The LM comprising the lander (Vikram) and the rover (Pragyan) is scheduled to make a touchdown near the south polar region of the Moon at 6:04 pm on Wednesday, a feat not achieved by any country so far.
“All set to initiate the Automatic Landing Sequence (ALS). Awaiting the arrival of the Lander Module (LM) at the designated point, around 17:44 Hrs. IST (5:44 pm),” ISRO said in a post on X.
All set to initiate the Automatic Landing Sequence (ALS).
Awaiting the arrival of Lander Module (LM) at the designated point, around 17:44 Hrs. IST.
Upon receiving the ALS command, the LM activates the throttleable engines for powered descent.
— ISRO (@isro) August 23, 2023
“Upon receiving the ALS command, the LM activates the throttleable engines for powered descent.
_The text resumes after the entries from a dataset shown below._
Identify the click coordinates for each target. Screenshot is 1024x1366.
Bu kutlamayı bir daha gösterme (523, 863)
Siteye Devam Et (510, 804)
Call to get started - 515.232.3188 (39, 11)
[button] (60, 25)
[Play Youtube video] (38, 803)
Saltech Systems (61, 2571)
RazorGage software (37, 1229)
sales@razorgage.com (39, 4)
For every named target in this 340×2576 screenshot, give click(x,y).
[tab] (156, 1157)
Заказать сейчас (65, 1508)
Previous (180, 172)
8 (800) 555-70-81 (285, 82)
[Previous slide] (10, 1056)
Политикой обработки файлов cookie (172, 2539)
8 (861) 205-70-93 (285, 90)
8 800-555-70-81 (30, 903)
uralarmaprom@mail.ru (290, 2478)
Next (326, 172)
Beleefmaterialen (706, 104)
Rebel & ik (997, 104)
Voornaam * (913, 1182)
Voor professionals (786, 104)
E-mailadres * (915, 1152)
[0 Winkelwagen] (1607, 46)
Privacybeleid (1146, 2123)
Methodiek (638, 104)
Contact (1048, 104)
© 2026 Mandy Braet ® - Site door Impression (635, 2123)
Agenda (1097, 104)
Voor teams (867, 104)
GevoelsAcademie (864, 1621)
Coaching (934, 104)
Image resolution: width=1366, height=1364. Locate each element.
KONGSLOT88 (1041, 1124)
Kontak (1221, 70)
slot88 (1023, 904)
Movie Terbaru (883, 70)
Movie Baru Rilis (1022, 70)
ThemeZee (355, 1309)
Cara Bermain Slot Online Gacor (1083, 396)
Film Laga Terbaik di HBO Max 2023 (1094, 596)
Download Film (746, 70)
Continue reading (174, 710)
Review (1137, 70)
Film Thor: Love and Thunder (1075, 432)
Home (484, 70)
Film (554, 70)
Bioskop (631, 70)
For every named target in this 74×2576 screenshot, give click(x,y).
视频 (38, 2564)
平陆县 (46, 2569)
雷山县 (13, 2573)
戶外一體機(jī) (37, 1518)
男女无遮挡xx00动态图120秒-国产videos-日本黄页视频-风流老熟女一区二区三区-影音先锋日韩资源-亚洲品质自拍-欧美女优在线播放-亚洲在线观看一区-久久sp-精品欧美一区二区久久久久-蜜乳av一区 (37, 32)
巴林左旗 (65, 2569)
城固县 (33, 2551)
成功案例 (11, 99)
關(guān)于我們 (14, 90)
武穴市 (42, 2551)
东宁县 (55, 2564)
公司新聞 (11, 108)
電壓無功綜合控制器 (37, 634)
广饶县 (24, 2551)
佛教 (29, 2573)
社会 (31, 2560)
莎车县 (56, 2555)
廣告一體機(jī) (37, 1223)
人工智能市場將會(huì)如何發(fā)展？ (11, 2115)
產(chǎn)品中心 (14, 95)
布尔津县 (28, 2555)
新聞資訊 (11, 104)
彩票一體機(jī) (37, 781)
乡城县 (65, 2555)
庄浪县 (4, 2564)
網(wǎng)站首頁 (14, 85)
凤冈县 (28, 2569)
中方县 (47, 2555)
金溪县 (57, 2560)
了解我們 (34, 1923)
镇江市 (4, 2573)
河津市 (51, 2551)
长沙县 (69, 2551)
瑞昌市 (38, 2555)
The mission operations team will keep confirming the sequential execution of commands,” it said.
After checking all the parameters and deciding to land, ISRO will upload the required commands from its Indian Deep Space Network (IDSN) facility at Byalalu near here, to the LM, a few hours before the scheduled touchdown time.
According to ISRO officials, for landing, at around 30 km altitude, the lander enters the powered braking phase and begins to use its four thruster engines by “retro firing” them to reach the surface of the moon, by gradually reducing the speed. This is to ensure the lander doesn’t crash, as the Moon’s gravity will also be in play.
On reaching an altitude of around 6.8 km, only two engines will be used, while the two others will be shut down, aimed at giving the reverse thrust to the lander as it descends further, they said.
Then, on reaching an altitude of about 150-100 metres, the lander, using its sensors and cameras, would scan the surface to check whether there are any obstacles and then start descending to make a soft landing.
ISRO Chairman S Somanath had recently said the most critical part of the landing will be the process of reducing the velocity of the lander from 30 km height to the final landing, and the ability to reorient the spacecraft from horizontal to vertical direction. “This is the trick we have to play here,” he said.
After the soft landing, the rover will descend from the lander’s belly, onto the Moon’s surface, using one of its side panels, which will act as a ramp. On landing the lander may have to face the challenge of lunar dust due to the firing of onboard engines close to the moon’s surface.
The lander and rover will have a mission life of one lunar day (about 14 earth days) to study the surroundings there. However, ISRO officials do not rule out the possibility of them coming to life for another lunar day.